(PROVIDED DATA)

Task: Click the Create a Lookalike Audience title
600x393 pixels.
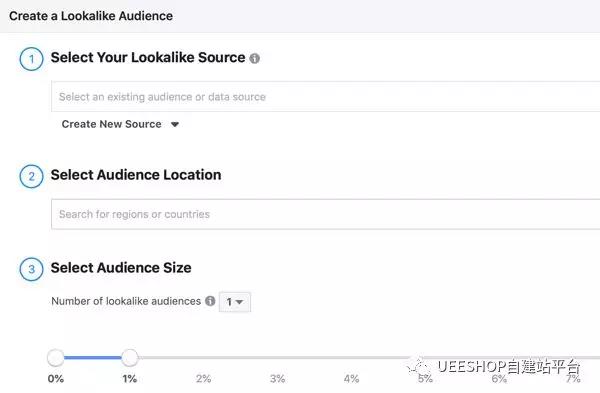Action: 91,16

(End PROVIDED DATA)
(PROVIDED DATA)

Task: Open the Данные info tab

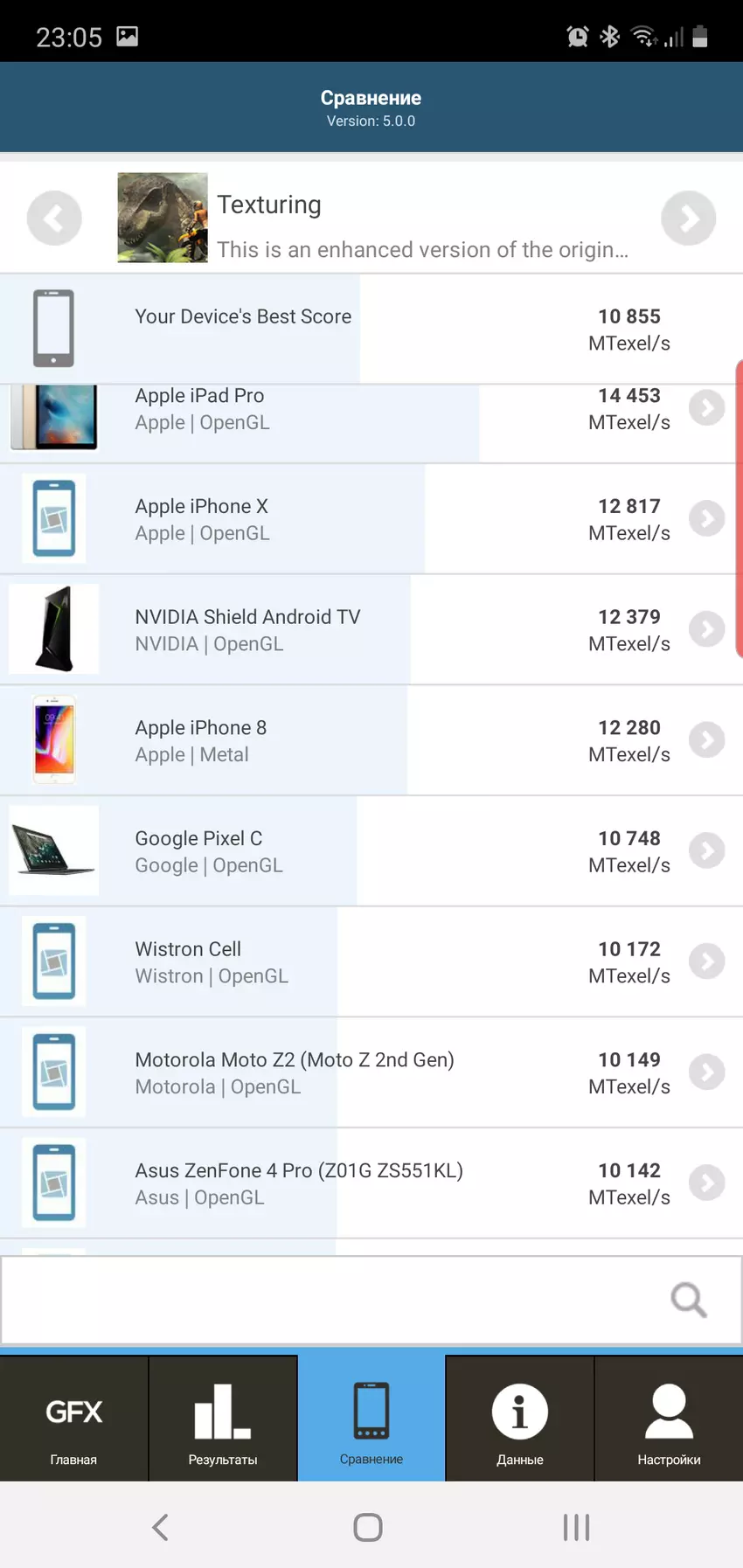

(End PROVIDED DATA)
(PROVIDED DATA)

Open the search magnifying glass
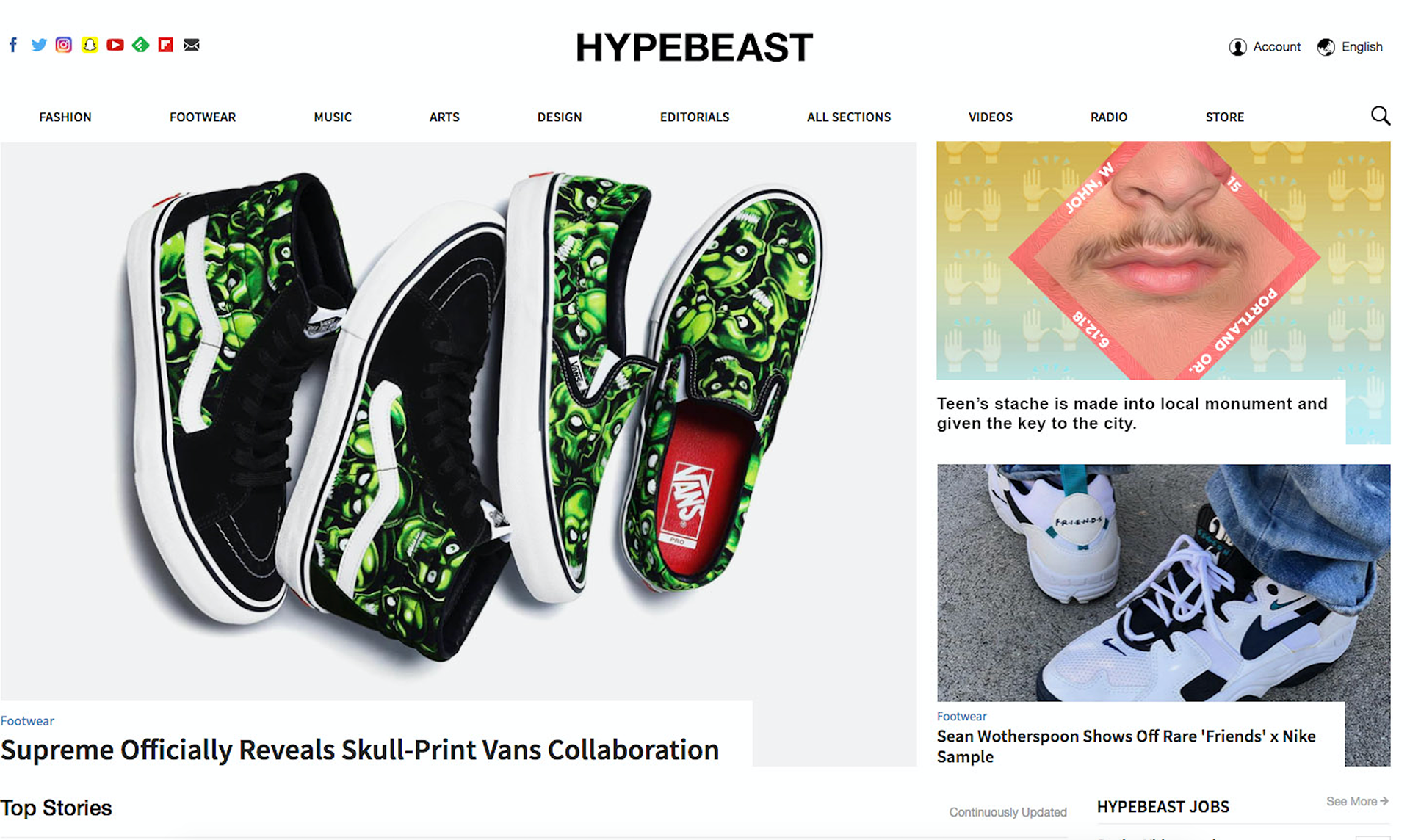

(End PROVIDED DATA)

* [THE TASK] Your answer should be only the number of lines in the entries above that hold the string "Open".

* [EXERCISE RESPONSE] 2